**TASK PROMPT**
Repeat the entries exactly. Leave nothing out.

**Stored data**
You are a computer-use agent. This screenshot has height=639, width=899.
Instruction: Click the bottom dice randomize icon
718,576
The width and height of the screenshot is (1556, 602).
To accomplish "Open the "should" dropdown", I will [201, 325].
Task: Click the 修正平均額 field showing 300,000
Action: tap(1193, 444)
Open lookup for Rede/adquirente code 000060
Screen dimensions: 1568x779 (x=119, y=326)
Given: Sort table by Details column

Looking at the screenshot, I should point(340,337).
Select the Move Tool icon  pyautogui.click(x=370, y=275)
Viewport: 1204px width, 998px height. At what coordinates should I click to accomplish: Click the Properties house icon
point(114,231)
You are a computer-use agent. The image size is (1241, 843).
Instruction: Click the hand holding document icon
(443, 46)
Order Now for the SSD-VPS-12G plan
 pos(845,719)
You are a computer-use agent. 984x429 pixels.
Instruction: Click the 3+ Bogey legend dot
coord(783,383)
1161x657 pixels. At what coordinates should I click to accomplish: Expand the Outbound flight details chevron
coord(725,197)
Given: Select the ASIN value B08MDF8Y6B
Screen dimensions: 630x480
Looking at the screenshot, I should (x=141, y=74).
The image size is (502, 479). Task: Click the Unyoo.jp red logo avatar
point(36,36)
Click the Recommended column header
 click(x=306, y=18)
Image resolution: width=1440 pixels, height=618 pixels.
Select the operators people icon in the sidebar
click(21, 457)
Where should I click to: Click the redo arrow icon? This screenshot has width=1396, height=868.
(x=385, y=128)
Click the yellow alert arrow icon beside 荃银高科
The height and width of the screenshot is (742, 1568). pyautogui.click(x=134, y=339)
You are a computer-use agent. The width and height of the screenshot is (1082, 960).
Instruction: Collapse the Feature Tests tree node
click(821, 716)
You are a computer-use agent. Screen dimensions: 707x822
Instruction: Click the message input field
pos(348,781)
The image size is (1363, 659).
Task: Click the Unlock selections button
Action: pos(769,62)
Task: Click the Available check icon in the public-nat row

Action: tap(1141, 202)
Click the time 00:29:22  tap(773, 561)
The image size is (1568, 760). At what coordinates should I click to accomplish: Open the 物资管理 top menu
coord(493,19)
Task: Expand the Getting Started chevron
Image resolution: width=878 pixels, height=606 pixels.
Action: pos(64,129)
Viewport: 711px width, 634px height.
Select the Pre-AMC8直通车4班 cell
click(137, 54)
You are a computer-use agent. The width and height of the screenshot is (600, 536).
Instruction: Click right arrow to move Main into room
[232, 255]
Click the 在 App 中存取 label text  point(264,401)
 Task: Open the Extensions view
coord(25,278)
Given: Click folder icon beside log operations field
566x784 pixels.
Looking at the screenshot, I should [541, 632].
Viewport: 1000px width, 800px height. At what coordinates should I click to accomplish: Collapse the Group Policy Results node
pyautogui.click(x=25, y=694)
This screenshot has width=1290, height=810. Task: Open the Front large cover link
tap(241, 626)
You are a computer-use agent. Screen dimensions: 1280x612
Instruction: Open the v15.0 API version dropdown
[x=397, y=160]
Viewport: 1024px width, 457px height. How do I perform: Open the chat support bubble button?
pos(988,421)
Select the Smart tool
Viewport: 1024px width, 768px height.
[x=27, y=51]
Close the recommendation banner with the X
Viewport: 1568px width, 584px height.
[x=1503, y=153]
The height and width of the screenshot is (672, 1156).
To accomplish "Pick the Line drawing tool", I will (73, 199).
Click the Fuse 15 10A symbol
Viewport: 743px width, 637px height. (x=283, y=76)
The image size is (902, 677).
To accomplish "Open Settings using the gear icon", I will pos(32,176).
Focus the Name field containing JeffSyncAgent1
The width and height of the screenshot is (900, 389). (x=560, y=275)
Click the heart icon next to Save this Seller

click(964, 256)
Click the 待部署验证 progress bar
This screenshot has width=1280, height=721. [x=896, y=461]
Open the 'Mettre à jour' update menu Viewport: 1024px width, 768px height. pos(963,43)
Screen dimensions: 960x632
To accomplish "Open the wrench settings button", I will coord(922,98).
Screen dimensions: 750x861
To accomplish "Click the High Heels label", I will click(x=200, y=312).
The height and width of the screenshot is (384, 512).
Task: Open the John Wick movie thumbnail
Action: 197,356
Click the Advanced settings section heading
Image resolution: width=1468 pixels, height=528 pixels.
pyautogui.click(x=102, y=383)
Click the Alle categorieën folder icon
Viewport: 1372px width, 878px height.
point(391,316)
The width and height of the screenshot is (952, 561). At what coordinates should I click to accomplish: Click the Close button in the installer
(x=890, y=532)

**ANSWER BOX**
You are a computer-use agent. This screenshot has height=639, width=899.
Instruction: Click the bottom dice randomize icon
718,576
The width and height of the screenshot is (1556, 602).
To accomplish "Open the "should" dropdown", I will [201, 325].
Task: Click the 修正平均額 field showing 300,000
Action: tap(1193, 444)
Open lookup for Rede/adquirente code 000060
Screen dimensions: 1568x779 (x=119, y=326)
Given: Sort table by Details column

Looking at the screenshot, I should point(340,337).
Select the Move Tool icon  pyautogui.click(x=370, y=275)
Viewport: 1204px width, 998px height. At what coordinates should I click to accomplish: Click the Properties house icon
point(114,231)
You are a computer-use agent. The image size is (1241, 843).
Instruction: Click the hand holding document icon
(443, 46)
Order Now for the SSD-VPS-12G plan
 pos(845,719)
You are a computer-use agent. 984x429 pixels.
Instruction: Click the 3+ Bogey legend dot
coord(783,383)
1161x657 pixels. At what coordinates should I click to accomplish: Expand the Outbound flight details chevron
coord(725,197)
Given: Select the ASIN value B08MDF8Y6B
Screen dimensions: 630x480
Looking at the screenshot, I should (x=141, y=74).
The image size is (502, 479). Task: Click the Unyoo.jp red logo avatar
point(36,36)
Click the Recommended column header
 click(x=306, y=18)
Image resolution: width=1440 pixels, height=618 pixels.
Select the operators people icon in the sidebar
click(21, 457)
Where should I click to: Click the redo arrow icon? This screenshot has width=1396, height=868.
(x=385, y=128)
Click the yellow alert arrow icon beside 荃银高科
The height and width of the screenshot is (742, 1568). pyautogui.click(x=134, y=339)
You are a computer-use agent. The width and height of the screenshot is (1082, 960).
Instruction: Collapse the Feature Tests tree node
click(821, 716)
You are a computer-use agent. Screen dimensions: 707x822
Instruction: Click the message input field
pos(348,781)
The image size is (1363, 659).
Task: Click the Unlock selections button
Action: pos(769,62)
Task: Click the Available check icon in the public-nat row

Action: tap(1141, 202)
Click the time 00:29:22  tap(773, 561)
The image size is (1568, 760). At what coordinates should I click to accomplish: Open the 物资管理 top menu
coord(493,19)
Task: Expand the Getting Started chevron
Image resolution: width=878 pixels, height=606 pixels.
Action: pos(64,129)
Viewport: 711px width, 634px height.
Select the Pre-AMC8直通车4班 cell
click(137, 54)
You are a computer-use agent. The width and height of the screenshot is (600, 536).
Instruction: Click right arrow to move Main into room
[232, 255]
Click the 在 App 中存取 label text  point(264,401)
 Task: Open the Extensions view
coord(25,278)
Given: Click folder icon beside log operations field
566x784 pixels.
Looking at the screenshot, I should [541, 632].
Viewport: 1000px width, 800px height. At what coordinates should I click to accomplish: Collapse the Group Policy Results node
pyautogui.click(x=25, y=694)
This screenshot has width=1290, height=810. Task: Open the Front large cover link
tap(241, 626)
You are a computer-use agent. Screen dimensions: 1280x612
Instruction: Open the v15.0 API version dropdown
[x=397, y=160]
Viewport: 1024px width, 457px height. How do I perform: Open the chat support bubble button?
pos(988,421)
Select the Smart tool
Viewport: 1024px width, 768px height.
[x=27, y=51]
Close the recommendation banner with the X
Viewport: 1568px width, 584px height.
[x=1503, y=153]
The height and width of the screenshot is (672, 1156).
To accomplish "Pick the Line drawing tool", I will (73, 199).
Click the Fuse 15 10A symbol
Viewport: 743px width, 637px height. (x=283, y=76)
The image size is (902, 677).
To accomplish "Open Settings using the gear icon", I will pos(32,176).
Focus the Name field containing JeffSyncAgent1
The width and height of the screenshot is (900, 389). (x=560, y=275)
Click the heart icon next to Save this Seller

click(964, 256)
Click the 待部署验证 progress bar
This screenshot has width=1280, height=721. [x=896, y=461]
Open the 'Mettre à jour' update menu Viewport: 1024px width, 768px height. pos(963,43)
Screen dimensions: 960x632
To accomplish "Open the wrench settings button", I will coord(922,98).
Screen dimensions: 750x861
To accomplish "Click the High Heels label", I will click(x=200, y=312).
The height and width of the screenshot is (384, 512).
Task: Open the John Wick movie thumbnail
Action: 197,356
Click the Advanced settings section heading
Image resolution: width=1468 pixels, height=528 pixels.
pyautogui.click(x=102, y=383)
Click the Alle categorieën folder icon
Viewport: 1372px width, 878px height.
point(391,316)
The width and height of the screenshot is (952, 561). At what coordinates should I click to accomplish: Click the Close button in the installer
(x=890, y=532)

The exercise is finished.